PowerShell 脚本 - 使用 Azure 数据工厂批量复制多个表

此 PowerShell 示例脚本将数据从 Azure SQL 数据库中的多个表复制到 Azure Synapse Analytics。

注意

建议使用 Azure Az PowerShell 模块与 Azure 交互。 请参阅安装 Azure PowerShell 以开始使用。 若要了解如何迁移到 Az PowerShell 模块,请参阅 将 Azure PowerShell 从 AzureRM 迁移到 Az

本示例需要 Azure PowerShell。 运行 Get-Module -ListAvailable Az 即可查找版本。 如果需要进行安装或升级,请参阅安装 Azure PowerShell 模块

运行 Connect-AzAccount -Environment AzureChinaCloud cmdlet 以连接到世纪互联运营的 Azure。

有关运行此示例的先决条件,请参阅教程:批量复制

示例脚本

重要

此脚本在硬盘驱动器上的 c:\ 文件夹中创建 JSON 文件,用于定义数据工厂实体(链接服务、数据集和管道)。

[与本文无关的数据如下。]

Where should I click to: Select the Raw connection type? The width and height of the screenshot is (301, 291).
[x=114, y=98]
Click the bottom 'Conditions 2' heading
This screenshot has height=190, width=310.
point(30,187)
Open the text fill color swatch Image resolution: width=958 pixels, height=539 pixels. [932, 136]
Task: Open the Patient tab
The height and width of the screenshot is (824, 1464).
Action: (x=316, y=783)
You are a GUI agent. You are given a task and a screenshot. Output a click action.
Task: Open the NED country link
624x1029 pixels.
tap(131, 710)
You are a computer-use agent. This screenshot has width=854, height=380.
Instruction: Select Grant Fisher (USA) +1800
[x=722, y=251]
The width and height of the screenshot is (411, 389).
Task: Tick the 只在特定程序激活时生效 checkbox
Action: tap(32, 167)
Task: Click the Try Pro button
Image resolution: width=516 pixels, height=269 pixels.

# Set variables with your own values
$resourceGroupName = "<resource group name>"
$dataFactoryName = "<data factory name>" # Name of the data factory must be globally unique
$dataFactoryNameLocation = "China East 2"

$azureSqlServer = "<azure sql server name>"
$azureSqlServerUser = "<azure sql server user>"
$azureSqlServerUserPassword = "<azure sql server password>"
$azureSqlDatabase = "<source azure sql database name>"
$azureSqlDataWarehouse = "<sink azure sql data warehouse name>"

$azureStorageAccount = "<Az.Storage accoutn name>"
$azureStorageAccountKey = "<Az.Storage account key>"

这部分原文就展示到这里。